L'habit ne fait pas la nonne et Kien s'en apercevra bientôt. En passant l'anneau au doigt de cette furie, c'est une véritable boîte de Pandore qu'il ouvrira… Et, dès lors, des événements catastrophiques vont pleuvoir en masse sur la pauvre tête du professeur ainsi qu'une pluie de feu. Peter Kien, “l'asexué”, va payer au prix fort sa paisible existence passée et, si l'on ose dire, “expier” littéralement son rejet des femmes et de la sexualité. Il semblerait d'ailleurs qu'Éros lui-même ait décidé de lui décocher maintes flèches empoisonnées afin de lui faire amèrement payer son affront. Détaché de tout ce qui n'est pas science ou métaphysique, Kien va être brutalement rappelé au monde. le “pur esprit” va sentir (à son insu), qu'il a bel et bien un corps, jusque-là tranquillement ignoré.
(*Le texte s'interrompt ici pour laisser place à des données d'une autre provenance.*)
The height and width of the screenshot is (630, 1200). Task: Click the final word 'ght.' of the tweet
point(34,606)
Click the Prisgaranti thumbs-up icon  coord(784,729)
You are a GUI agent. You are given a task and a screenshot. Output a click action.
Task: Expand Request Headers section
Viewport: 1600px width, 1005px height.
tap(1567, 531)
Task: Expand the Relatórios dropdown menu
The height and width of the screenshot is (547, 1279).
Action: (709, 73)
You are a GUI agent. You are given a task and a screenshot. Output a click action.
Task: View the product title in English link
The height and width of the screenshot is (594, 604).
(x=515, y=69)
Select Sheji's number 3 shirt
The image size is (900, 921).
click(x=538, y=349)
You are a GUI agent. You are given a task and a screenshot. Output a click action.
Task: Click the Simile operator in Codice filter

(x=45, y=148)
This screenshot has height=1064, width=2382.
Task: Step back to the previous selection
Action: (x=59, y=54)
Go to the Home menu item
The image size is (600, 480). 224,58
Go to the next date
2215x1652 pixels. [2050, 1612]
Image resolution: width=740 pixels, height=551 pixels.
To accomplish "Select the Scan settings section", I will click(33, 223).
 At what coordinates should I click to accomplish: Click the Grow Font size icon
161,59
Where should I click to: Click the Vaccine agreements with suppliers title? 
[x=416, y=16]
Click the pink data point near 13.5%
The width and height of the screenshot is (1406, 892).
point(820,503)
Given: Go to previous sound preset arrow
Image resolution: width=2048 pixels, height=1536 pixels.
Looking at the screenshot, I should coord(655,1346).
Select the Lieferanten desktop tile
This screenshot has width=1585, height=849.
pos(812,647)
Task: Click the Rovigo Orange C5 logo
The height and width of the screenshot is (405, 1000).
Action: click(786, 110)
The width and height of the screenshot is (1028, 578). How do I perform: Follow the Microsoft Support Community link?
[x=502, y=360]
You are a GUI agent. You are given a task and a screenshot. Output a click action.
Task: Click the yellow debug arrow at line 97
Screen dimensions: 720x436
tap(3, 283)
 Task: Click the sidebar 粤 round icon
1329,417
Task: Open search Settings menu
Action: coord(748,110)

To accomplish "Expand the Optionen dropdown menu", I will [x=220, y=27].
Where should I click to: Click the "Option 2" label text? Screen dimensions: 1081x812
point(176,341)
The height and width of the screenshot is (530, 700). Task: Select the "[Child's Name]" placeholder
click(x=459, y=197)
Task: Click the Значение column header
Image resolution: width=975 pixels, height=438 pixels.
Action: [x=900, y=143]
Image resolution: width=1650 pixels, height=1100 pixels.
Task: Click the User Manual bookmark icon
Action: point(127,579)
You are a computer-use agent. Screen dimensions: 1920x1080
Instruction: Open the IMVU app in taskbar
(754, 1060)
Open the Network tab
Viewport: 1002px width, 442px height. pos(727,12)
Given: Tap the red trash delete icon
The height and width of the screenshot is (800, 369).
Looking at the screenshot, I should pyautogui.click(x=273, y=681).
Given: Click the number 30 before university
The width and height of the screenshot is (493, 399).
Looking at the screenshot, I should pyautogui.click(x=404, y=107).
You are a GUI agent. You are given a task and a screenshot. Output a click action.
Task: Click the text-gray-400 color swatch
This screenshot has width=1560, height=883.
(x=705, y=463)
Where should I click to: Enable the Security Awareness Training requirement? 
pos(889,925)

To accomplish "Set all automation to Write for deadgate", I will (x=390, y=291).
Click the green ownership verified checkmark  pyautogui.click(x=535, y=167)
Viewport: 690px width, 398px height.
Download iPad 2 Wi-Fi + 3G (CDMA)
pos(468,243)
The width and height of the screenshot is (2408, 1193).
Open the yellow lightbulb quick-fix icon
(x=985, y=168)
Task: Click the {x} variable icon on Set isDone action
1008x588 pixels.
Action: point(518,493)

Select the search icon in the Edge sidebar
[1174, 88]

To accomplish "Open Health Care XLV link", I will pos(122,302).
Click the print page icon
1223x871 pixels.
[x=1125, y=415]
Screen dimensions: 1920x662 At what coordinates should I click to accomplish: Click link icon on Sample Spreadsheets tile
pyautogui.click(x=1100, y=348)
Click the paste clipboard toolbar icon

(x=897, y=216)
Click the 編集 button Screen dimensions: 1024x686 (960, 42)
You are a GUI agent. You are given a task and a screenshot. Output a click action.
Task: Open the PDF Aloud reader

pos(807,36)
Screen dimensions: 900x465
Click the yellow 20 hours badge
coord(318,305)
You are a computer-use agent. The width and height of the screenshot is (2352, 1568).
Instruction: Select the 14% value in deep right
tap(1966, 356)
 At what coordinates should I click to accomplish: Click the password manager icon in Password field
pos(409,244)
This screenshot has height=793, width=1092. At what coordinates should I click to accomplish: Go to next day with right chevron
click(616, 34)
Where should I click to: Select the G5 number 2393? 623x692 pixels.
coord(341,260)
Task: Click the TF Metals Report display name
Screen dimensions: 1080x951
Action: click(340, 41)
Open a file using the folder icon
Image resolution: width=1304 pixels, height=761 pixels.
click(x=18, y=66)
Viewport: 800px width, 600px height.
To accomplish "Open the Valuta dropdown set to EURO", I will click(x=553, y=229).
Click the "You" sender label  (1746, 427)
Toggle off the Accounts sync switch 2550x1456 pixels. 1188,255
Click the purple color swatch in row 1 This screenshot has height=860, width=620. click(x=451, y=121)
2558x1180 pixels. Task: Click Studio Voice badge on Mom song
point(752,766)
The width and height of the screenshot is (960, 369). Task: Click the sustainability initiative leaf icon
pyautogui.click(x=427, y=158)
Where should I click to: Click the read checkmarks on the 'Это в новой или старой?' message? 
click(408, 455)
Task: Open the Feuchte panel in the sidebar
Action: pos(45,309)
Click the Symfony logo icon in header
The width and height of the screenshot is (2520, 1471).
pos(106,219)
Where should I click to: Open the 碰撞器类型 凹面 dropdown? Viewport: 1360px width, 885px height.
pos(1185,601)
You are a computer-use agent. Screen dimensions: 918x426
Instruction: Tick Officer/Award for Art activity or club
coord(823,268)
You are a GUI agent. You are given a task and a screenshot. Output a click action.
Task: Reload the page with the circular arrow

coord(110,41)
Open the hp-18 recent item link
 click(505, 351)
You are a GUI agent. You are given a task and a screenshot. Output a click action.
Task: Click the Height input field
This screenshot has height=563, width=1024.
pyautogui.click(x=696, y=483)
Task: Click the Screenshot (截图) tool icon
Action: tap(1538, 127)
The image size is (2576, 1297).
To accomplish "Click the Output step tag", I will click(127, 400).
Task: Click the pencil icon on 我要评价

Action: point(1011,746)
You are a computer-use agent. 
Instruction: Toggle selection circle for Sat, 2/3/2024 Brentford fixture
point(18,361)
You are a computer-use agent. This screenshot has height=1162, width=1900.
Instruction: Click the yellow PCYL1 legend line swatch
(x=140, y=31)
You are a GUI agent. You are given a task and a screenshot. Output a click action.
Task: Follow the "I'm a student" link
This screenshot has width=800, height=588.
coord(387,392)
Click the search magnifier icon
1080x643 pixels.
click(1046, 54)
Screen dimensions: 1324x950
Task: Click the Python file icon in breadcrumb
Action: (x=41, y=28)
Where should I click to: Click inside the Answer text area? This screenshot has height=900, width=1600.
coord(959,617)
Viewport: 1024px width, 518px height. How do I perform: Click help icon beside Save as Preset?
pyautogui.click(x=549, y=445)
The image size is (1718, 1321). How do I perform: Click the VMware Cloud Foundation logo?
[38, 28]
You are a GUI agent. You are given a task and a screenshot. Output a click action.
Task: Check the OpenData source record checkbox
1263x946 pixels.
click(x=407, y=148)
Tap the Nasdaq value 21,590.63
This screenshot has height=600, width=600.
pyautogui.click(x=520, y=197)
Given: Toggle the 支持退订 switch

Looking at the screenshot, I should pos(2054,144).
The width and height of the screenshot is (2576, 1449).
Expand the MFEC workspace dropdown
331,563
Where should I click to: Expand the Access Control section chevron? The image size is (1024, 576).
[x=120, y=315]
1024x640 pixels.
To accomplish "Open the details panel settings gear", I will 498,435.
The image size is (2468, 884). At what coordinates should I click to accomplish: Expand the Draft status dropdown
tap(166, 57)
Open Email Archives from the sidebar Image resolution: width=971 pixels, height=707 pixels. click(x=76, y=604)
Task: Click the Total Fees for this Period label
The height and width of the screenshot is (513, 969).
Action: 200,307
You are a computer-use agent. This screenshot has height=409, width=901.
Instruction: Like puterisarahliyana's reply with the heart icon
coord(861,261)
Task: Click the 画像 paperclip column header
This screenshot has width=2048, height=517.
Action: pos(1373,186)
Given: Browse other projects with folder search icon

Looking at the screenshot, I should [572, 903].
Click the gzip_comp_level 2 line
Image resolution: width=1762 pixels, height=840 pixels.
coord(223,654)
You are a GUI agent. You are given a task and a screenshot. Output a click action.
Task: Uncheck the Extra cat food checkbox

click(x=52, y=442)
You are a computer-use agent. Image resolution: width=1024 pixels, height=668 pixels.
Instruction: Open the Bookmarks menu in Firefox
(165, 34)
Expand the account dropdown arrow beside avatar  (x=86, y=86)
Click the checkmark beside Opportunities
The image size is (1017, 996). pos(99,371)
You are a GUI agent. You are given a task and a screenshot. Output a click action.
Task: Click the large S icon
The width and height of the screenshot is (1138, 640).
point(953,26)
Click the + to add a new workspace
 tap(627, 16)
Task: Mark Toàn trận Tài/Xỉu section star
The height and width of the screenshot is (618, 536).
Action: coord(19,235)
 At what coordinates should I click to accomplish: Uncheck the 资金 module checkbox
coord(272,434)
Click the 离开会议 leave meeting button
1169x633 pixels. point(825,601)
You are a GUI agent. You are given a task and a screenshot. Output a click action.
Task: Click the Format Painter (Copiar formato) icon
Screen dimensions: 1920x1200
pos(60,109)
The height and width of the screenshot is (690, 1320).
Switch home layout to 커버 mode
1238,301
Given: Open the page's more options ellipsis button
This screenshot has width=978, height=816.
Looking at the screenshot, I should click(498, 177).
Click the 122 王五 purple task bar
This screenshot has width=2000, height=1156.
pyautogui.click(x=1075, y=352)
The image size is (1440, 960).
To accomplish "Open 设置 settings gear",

Roman fou et indescriptible, “auto-da-fé” est un “éloge de la folie” qui devient insoutenable réalité. Au sein de cet ouvrage, raison et déraison se livrent une guerre sans merci, dont seule la déraison sortira victorieuse. Elias Canetti manie un humour tragique qui n'est pas sans rappeler le génie d'un Kafka. Tous les personnages qui se coudoient abruptement dans ces pages, vivent uniquement nichés dans leurs propres fantasmes, nourrissant eux-mêmes copieusement leurs folles chimères – ce qui n'est pas sans entraîner plusieurs malentendus fantastiques et d'une grande bouffonnerie !

« All the world's a stage » ainsi que le proclamait le grand Shakespeare ; et les histrions de cette cauchemardesque “comédie humaine” semblent créer leurs rôles de toute pièce au fur et à mesure que se déroulent leurs déraisonnables péripéties. Est-il seulement une morale à ce récit “plein de bruit et de fureur” ? Très certainement aucune.
À moins de forger la suivante par pure boutade : « Soyez une brute à la sexualité débridée ou bien ne vous mariez jamais ! »

Il se peut qu'au sortir de ce roman vous ayez le tournis tant cette histoire semble marcher la tête à l'envers. Et ce signe serait de fort bon augure car un grand livre a toujours soin de déboussoler son lecteur.

Thibault Marconnet
14/07/2014
Lien : http://le-semaphore.blogspot..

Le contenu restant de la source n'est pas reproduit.